Paranoja Putina sięga zenitu? Rosyjski portal donosi o podziemnym mieście w masywie Uralu

Paranoja Putina sięga zenitu? Rosyjski portal donosi o podziemnym mieście w masywie Uralu

Władimir Putin
Władimir PutinŹródło:PAP/EPA / Anatoly Maltsev
W masywie Uralu znajduje się sieć tuneli i komór, które stanowią jeden ze schronów Władimira Putina. Jak donosi rosyjski, niezależny portal Sobiesiednik, obawiający się o swoje życie Putin coraz częściej korzysta z tego rodzaju obiektów.

Przypomnijmy: w ubiegłym tygodniu informowaliśmy o pancernym pociągu i sieci tajnych linii kolejowych w Rosji, co umożliwia Władimirowi Putinowi niepostrzeżenie przemieszczać się pomiędzy swoimi rezydencjami.

Remonty i budowa schronów dla Putina

Powód tego przedsięwzięcia jest oczywisty – satrapa Kremla panicznie obawia się zamachu na swoje życie. Jak donosi rosyjski, niezależny portal Sobiesiednik, w ostatnich miesiącach nakazano pilny remont wielu rządowych, pochodzących z czasów Związku Radzieckiego schronów oraz budowę nowych schronów. Putin coraz częściej korzysta bowiem z tego rodzaju obiektów.

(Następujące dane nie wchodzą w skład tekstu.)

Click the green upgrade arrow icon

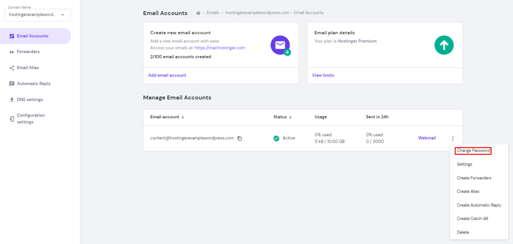[444, 46]
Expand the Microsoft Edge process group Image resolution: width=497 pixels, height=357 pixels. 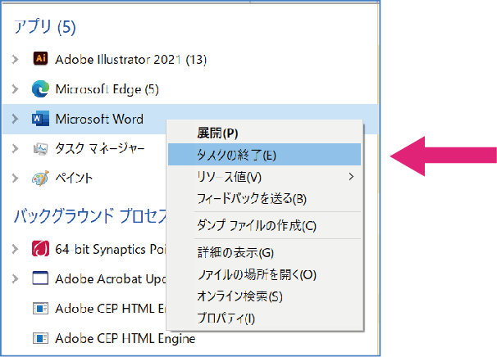[x=15, y=88]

„Sieć bunkrów, które powstały i powstają na zamówienie władz, porównać można jedynie do tej w Korei Północnej, a tym, co odróżnia elitarne schrony od zwykłych schronów przeciwlotniczych, jest przede wszystkim to, że niektóre znajdują się na głębokości około 200 metrów, co pociąga za sobą ogromne koszty, np. naprawa windy to wydatek ok. 3,6 mln zł” — komentuje rosyjski portal.

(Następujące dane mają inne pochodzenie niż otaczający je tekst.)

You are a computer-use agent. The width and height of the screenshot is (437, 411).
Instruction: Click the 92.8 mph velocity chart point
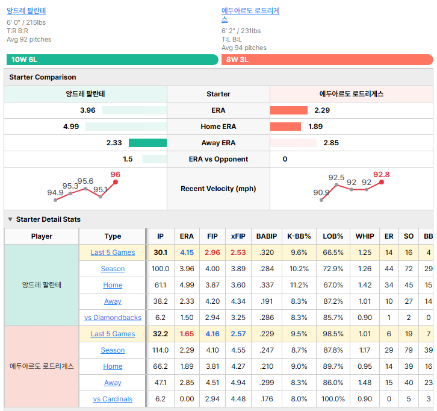pyautogui.click(x=382, y=182)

Podziemne miasto w masywie Uralu

Wspomniane obiekty znajdują się nie tylko na terenie Moskwy. Jak wynika z ustaleń Sobiesiednika, jeden z największych schronów Putina znajduje się w masywie Uralu, czyli łańcucha górskiego, który stanowi granicę między Europą a Azją.

W tym przypadku, określenie „schron” może być nieco mylące. Tłumacząc w obrazowy sposób, należy mówić raczej o podziemnym mieście, na które składają się wykute w górach tunele i komory. Znajduje się tam np. olbrzymi magazyn z żywnością.

– To jest w ogóle tradycja rosyjskiej władzy od czasów Stalina, żeby ochrona była posunięta do absurdu. Rosyjskie elity czują się ogólnie bardzo wyobcowane. Mit jedności ze społeczeństwem jest tylko mitem. I do tych czasów wiele się nie zmieniło, bo Putin jest człowiekiem głęboko mentalnościowo sowieckim skomentował dla dziennika Fakt były oficer Agencji Wywiadu Robert Cheda.

Czytaj też:
Od roku było to tajemnicą Zełenskiego. Prezydent Ukrainy odkrył karty
Czytaj też:
Macron i Scholz zachęcają Zełenskiego do negocjacji z Rosją? „Nikt nie wierzy, że uda im się odzyskać Krym”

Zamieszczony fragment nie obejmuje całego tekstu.